Friday, September 17, 2010

Dining In Paris: High, Medium, Low.

The cliche is that it’s impossible to get a bad meal in Paris. Well, you can get a meal that isn’t bad, but isn’t so great either, and you can overpay. What is impossible-- is to avoid people giving you advice on where to eat in Paris. So here’s my advice.

Dining high: Taillevent is listed first in Zagat’s Top Food category for Paris restaurants and first in their Most Popular category. But Taillevent, traditionally a three star restaurant in the Michelin Guide, has been demoted to two stars by Michelin. The two guides are hardly mirror images of each other and it is the more populist Zagat that holds the luxurious restaurant in higher regard. Rating madness aside, if you’re willing to spend the money for the pleasures of haute cuisine, go to Taillevent for lunch.

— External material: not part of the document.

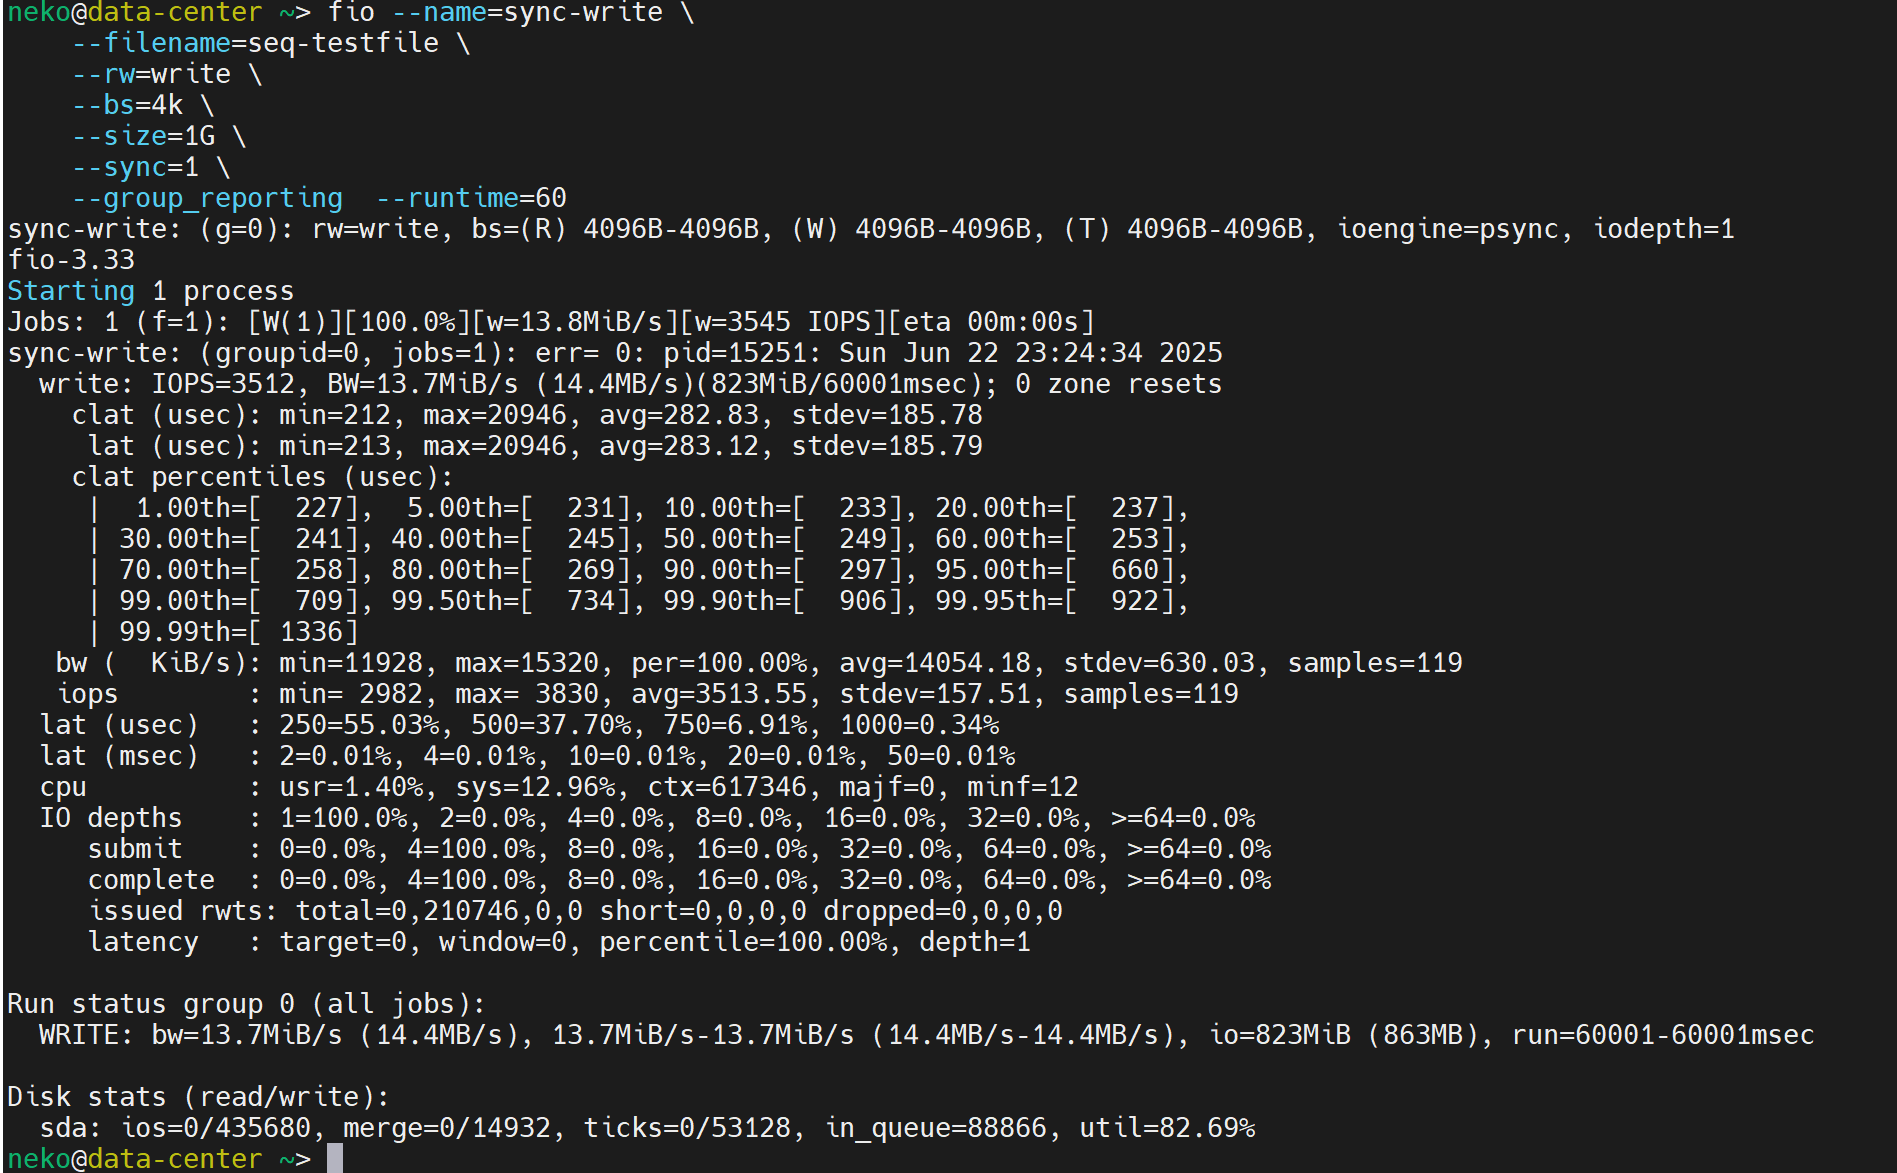Image resolution: width=1897 pixels, height=1173 pixels.
Task: Click the 'Disk stats (read/write):' heading
Action: [198, 1097]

The estimable food writer, Jeffrey Steingarten, once passed that on to me-- for dining in a haute cuisine Paris restaurant, if the money and the atmosphere for a non-French speaking person seems like it will be intimidating, choose the less pressured lunch environment instead of dinner.

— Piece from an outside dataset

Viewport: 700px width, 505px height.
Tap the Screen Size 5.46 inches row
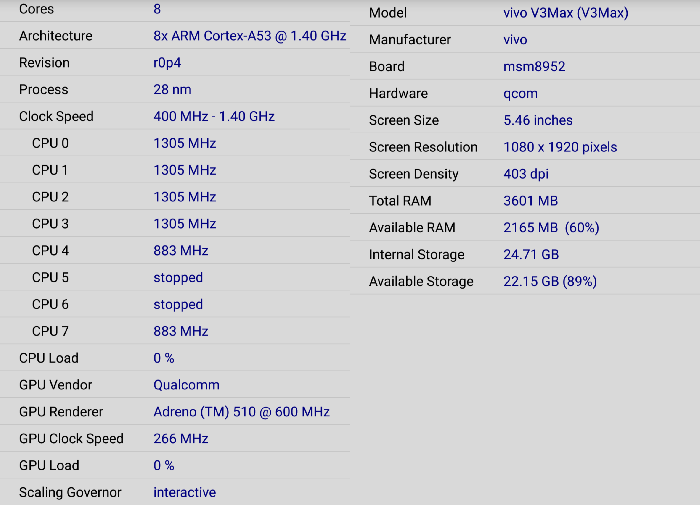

Taillevent offers an 80 Euro lunch. I realize that’s already serious money, but we are on the high end here. Lunch consists of a starter, main course, cheese course, and dessert. The portions are substantial. They’re not skimping for lunch. The food is superb. Recently, I had mushroom ravioli to start-- never had anything like it. Then duck breast re-imagined. It was like duck steak. Never had anything like that, as well. Wonderful cheese. And dessert on the I-really-shouldn’t-have-this-at-lunch-but-I’m-in-Paris level and it was outstanding.

My group of five ordered a bottle of champagne to begin. We were celebrating. We had come to Paris for the opening of the French language stage adaptation of my novel, “Kramer vs. Kramer.” We ordered a second bottle of wine for the meal, and the tally-- lunch, two bottles, additional tip, was about $130 a person, more than is probably decent, but this is indeed Paris haute cuisine and nowhere near the amounts people pay for dinner at these cathedrals of dining. It seems slightly insane to say it, lunch at Taillevent is a good value.

Dining at the low end: On this trip I flirted with an idea that you can eat well on vacation in Paris and never once order cooked food. That would be budget Paris. Bread and cheese. Sandwiches and more sandwiches. The bread is so great, the ingredients so fresh. It’s a thought.

A realistic strategy for saving money while eating well in Paris is to do a variation on the previous thought and simply have sandwiches for some of your lunches. We had a beautiful lunch sitting by the fountain in the plaza at The Louvre, eating sandwiches from the museum cafe. And I had a great sandwich-- can a sandwich be great? This was, smoked salmon, at Café des Musées, a first rate bistro near The Picasso Museum. Of course, it’s not only the bread that makes the sandwiches in Paris so special, they put that excellent French butter on the sandwiches, and in this case, sea salt on the smoked salmon. My friends ordered delicious bistro food there while I was in some other zone-- it troubles me a little to say it, but I have to-- a smoked salmon zone beyond Sable’s, beyond Barney Greengrass, beyond Zabar’s, beyond Russ and Daughters, with my sandwich at Café des Musées.

Dining in the middle: The middle is any of the innumerable bistros of Paris which America’s imitation bistros are based on. I’ve been emphasizing lunch here. A lovely bistro for dinner is Maison du Jardin near the Luxembourg Gardens. And you could do an entire bistro dinner highlight reel off Le Comptoir du Relais, as it’s listed in Zagat, Le Comptoir as it’s called in Michelin, located a few steps from Saint-Germain.

It’s the restaurant scene of restaurant scenes, people in a straggly line on the sidewalk waiting to get in, the overflow drinking wine and eating in the adjacent hors d’oeuvres bar, also waiting to get in, everyone in a mad flight pattern orchestrated by the restaurant manager. They take reservations on a restricted basis which contributes to the mayhem, and it’s been copiously publicized. Anthony Bourdain featured the place on a Paris segment of his television show. Zagat gives it a food rating of 26. The highest possible is 28.

Here’s the crazy thing. One minute you’re not much more than a bum waiting on the sidewalk, being told by the manager to back up, move away from the entrance. But then you’re in and you’ve gone from bum to family. They embrace you, what can we do for you, what can we bring you? The food is terrific. The chicken is comparable to the chicken at Chez l’Amis Louis without the attitude and without the tariff. Outside, people are standing in line as you were. Want to linger over dessert and coffee? No problem. It’s your table. You earned it. Comptoir is the kind of place that makes you feel this is what you came to Paris for.

I’m over the top about New York, always was, always will be. In the novel, “Kramer vs. Kramer,” and now, delightfully, in the French adaptation, there’s actually a reference to the Football Giants. But whatever your budget, they’ve got some city for eating, that place, Paris.